Will These Denizens Of The Investing Arena Prove To Be Right Or Wrong At The End Of 2016?
In an interesting follow-up to an article yesterday that described some of the risks inherent from following the herd, or Wall Street pros (‘Historic Look At Following The Herd Or Worse, The ‘Experts’, When Investing!‘), today we offer the predictions for the yearend 2016 stock market from 14 investing experts.
The experts 2015 yearend predictions are also included showing just how prescient, or not, these pros actually were (some of the 2015 yearend estimates were changed as the year went on*).
As a note the point of the article is not to highlight the miscues of the experts. Rather it’s to remind investors, regardless of what they are investing in, that they need to do their own due diligence before they ‘pull the trigger’!
As a point of reference the S&P 500 closed out 2015 at 2043.9.
Stock Market: 2016 Predictions And 2015 Results
2015 Estimate 2016 Prediction
Societe Generale 2,200 2,050
BMO Capital Markets 2,250 2,100
Goldman Sachs 2,100 2,100
Credit Suisse 2,225 2,150
Morgan Stanley 2,200 2,175
Merrill Lynch 2,200 2,200
JP Morgan 2,150 2,200
Citi 2,200 2,200
Barclays 2,100 2,200
RBC Capital Markets 2,325 2,225
UBS 2,225 2,275
Deutsche Bank 2,150 2,250-2,300
Oppenheimer 2,311 2,300
Fundstrat 2,325 2,325
*The ability to change predictions midstream, be wrong on a consistent basis and have little accountability for errors made are some of the things that make the professions of economist, stock picker and weather forecaster so desirable.

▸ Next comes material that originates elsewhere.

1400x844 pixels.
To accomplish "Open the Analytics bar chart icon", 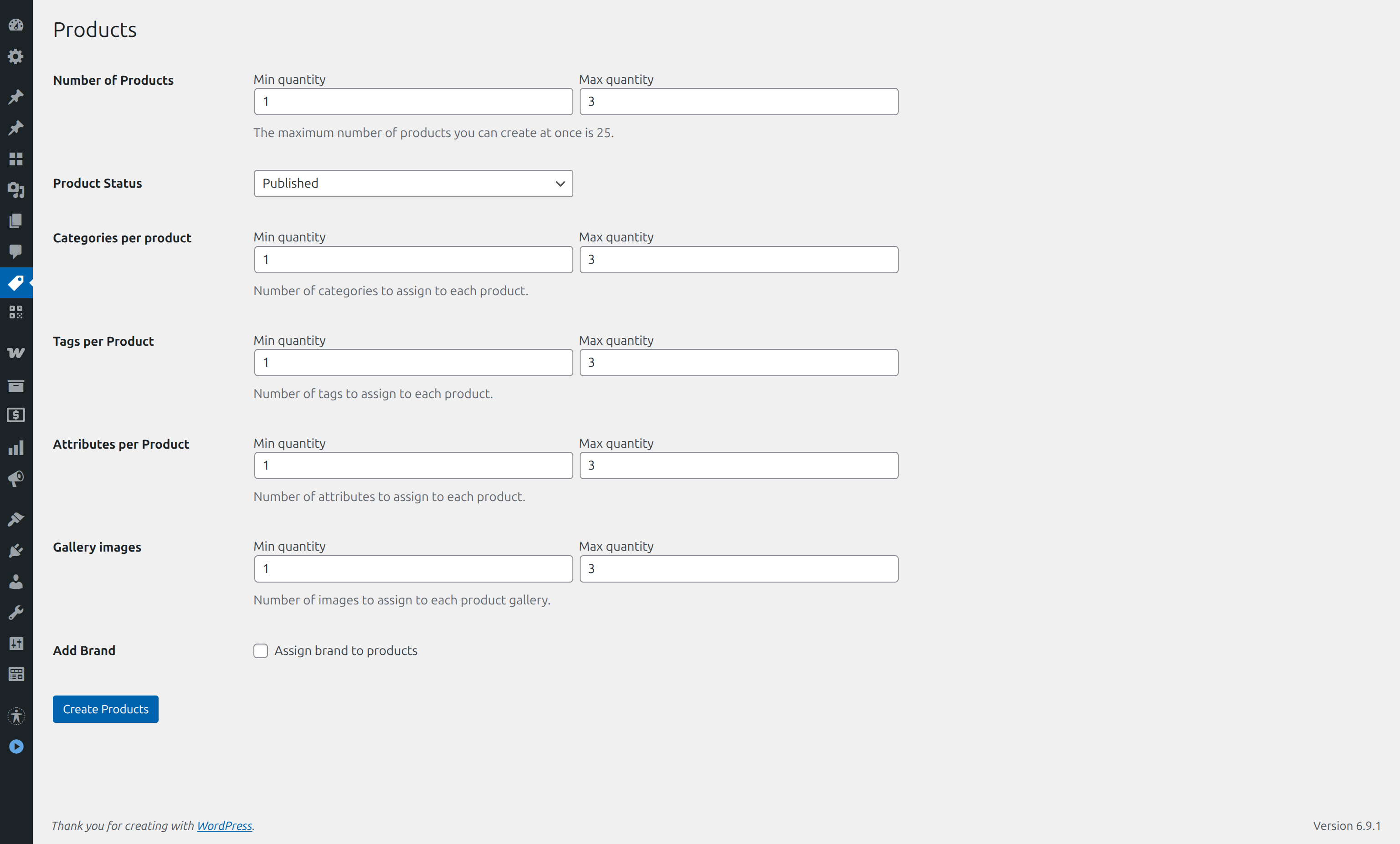I will [x=16, y=448].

Michael Haltman is President of Hallmark Abstract Service in New York. He can be reached at mhaltman@hallmarkabstractllc.com.
Google+
The following insight was provided by Hugh Johnson of Hugh Johnson Advisors (http://hjadvisors.com/) (formerly chief strategist at First Albany Corporation)…
Hi Michael
There is nothing wrong with your tongue-in-cheek comments on Wall Street’s prescience. It is very difficult in an ever-changing world to get close on forecasting the economy, profits, interest rates, and stock prices. It is equally difficult to manage portfolios and beat (or even “near”) benchmarks. The record of forecasters and money managers is, as you well know, quite clear. It is of course for this reason that indexing has become both popular and very appropriate in many (maybe most) situations.

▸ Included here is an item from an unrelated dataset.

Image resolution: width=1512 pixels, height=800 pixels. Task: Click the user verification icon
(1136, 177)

But, you need to start somewhere. So, if you actively manage portfolios (which I/we do) you need in my view to integrate a sensible (maybe wrong, but at a minimum sensible) a top down with a bottom up approach. The way to making good top down decisions (asset allocation, sector allocation, etc.) is to start with a sensible forecast for the economy, profits, interest rates, and stock prices. I try to do that recognizing that it is grandiose to imagine that I could get it right or precisely right. I think I have a sound approach. I start with something near the consensus forecast for the economy and then, using quite sophisticated statistical analysis, quantify the implications of the forecast for interest rates, profits, and stock prices (among many other things). As sensible as the approach is (it is very seductive when you use really good statistics) it is often wrong. Nevertheless, it is sensible which is all our investors really ask us to be.
They also say emphatically that they are not interested in forecasters and managers who “think they have the answer” and make big bets (take big risks) with the goal of “knocking the cover off the ball.” That’s more than grandiose. That’s simply foolish. The most important character trait I look for in any forecaster or analyst is a recognition that no one, not anyone, knows what the future has in store. No one “has the answers.” If they get it right, it’s more luck than anything else. But, as a manager, you need to start somewhere.
I like your thoughts.
Hugh
Incidentally, at the end of 2014 when the S&P 500 was 2067.56 I forecast (in my annual address to the Albany Chamber of Commerce) that the S&P would average 2105 in Q4 2015. It averaged 2047.85 (or thereabouts) which isn’t bad. “I must have the answer.”